▶ **Given instruction**
Rewrite the stretch from the line containing "Task: Delete the Oven cleaning field" through the line containing "point(222,46)", replacing "Dashboard" with "Settings" and leaving everything else unchanged.

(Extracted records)
= = = = = = =

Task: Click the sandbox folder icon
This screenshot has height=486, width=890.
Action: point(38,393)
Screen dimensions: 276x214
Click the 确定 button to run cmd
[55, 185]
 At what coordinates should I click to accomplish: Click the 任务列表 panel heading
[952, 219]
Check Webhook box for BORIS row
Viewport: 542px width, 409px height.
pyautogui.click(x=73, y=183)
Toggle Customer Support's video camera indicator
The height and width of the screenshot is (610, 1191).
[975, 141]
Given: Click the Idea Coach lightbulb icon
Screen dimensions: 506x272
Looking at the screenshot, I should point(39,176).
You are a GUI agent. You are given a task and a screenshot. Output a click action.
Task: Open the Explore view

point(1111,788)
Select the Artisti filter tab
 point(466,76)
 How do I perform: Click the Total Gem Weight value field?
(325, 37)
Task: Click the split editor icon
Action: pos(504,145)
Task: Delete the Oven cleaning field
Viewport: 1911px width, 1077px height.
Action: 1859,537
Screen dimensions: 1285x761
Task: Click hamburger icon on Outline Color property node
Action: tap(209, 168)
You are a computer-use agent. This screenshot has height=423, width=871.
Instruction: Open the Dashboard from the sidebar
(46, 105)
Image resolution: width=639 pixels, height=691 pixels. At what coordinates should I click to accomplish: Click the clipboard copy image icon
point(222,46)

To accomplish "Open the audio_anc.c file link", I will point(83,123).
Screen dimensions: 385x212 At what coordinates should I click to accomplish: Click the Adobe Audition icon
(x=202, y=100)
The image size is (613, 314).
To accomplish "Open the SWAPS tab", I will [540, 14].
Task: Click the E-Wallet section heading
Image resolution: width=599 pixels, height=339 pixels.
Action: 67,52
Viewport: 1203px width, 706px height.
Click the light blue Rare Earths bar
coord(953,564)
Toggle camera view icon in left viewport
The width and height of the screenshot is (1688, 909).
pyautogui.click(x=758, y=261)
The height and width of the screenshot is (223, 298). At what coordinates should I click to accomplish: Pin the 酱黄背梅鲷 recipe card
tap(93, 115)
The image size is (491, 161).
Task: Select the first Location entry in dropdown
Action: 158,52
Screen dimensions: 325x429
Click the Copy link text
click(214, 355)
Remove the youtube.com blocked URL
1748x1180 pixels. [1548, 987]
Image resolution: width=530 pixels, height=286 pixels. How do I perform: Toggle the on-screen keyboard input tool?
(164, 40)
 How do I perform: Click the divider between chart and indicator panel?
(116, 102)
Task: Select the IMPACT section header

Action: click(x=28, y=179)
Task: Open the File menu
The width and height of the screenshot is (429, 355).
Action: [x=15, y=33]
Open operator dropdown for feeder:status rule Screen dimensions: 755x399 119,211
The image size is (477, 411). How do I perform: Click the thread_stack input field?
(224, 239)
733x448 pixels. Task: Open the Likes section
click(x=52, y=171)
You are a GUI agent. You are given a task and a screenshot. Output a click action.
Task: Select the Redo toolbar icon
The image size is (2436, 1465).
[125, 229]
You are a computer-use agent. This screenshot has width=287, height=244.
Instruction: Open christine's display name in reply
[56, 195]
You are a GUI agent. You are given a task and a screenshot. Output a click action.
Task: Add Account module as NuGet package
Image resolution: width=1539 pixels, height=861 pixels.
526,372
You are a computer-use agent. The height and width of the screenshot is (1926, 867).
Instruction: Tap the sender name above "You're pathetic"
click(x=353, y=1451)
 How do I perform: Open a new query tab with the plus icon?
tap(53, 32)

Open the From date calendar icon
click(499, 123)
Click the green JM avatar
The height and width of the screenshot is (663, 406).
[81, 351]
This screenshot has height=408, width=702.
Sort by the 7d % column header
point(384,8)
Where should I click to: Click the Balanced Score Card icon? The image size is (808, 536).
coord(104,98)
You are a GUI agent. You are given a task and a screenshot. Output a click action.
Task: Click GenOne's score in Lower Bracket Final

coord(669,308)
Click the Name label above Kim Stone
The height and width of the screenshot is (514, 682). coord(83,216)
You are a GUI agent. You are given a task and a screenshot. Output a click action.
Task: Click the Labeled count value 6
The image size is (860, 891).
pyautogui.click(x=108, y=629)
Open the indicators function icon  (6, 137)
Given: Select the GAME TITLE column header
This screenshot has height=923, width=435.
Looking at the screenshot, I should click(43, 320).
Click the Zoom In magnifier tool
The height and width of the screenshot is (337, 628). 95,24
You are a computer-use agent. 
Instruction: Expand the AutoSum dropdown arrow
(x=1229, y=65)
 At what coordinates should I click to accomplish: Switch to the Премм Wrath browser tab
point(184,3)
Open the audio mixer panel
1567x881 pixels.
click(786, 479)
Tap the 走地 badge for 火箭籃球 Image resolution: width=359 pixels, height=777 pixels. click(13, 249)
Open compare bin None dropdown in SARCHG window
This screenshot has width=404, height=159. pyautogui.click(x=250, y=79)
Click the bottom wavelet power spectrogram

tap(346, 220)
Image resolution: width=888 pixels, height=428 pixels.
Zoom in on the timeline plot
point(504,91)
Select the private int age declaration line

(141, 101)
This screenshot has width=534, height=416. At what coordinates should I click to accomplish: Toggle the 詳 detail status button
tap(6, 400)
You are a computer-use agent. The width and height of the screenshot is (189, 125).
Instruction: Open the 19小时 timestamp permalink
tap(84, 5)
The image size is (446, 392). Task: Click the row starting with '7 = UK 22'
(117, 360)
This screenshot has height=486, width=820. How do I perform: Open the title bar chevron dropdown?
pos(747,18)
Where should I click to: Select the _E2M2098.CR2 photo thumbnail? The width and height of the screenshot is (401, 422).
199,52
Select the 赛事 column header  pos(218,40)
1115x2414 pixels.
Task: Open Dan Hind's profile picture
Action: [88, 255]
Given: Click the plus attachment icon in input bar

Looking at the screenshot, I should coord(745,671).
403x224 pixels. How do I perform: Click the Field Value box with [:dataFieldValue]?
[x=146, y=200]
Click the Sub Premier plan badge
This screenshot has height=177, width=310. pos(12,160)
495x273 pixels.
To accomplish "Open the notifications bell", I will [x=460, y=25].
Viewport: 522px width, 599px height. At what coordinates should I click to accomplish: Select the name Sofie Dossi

= = = = = = =

▶ **Task result**
Task: Delete the Oven cleaning field
Viewport: 1911px width, 1077px height.
Action: 1859,537
Screen dimensions: 1285x761
Task: Click hamburger icon on Outline Color property node
Action: tap(209, 168)
You are a computer-use agent. This screenshot has height=423, width=871.
Instruction: Open the Settings from the sidebar
(46, 105)
Image resolution: width=639 pixels, height=691 pixels. At what coordinates should I click to accomplish: Click the clipboard copy image icon
point(222,46)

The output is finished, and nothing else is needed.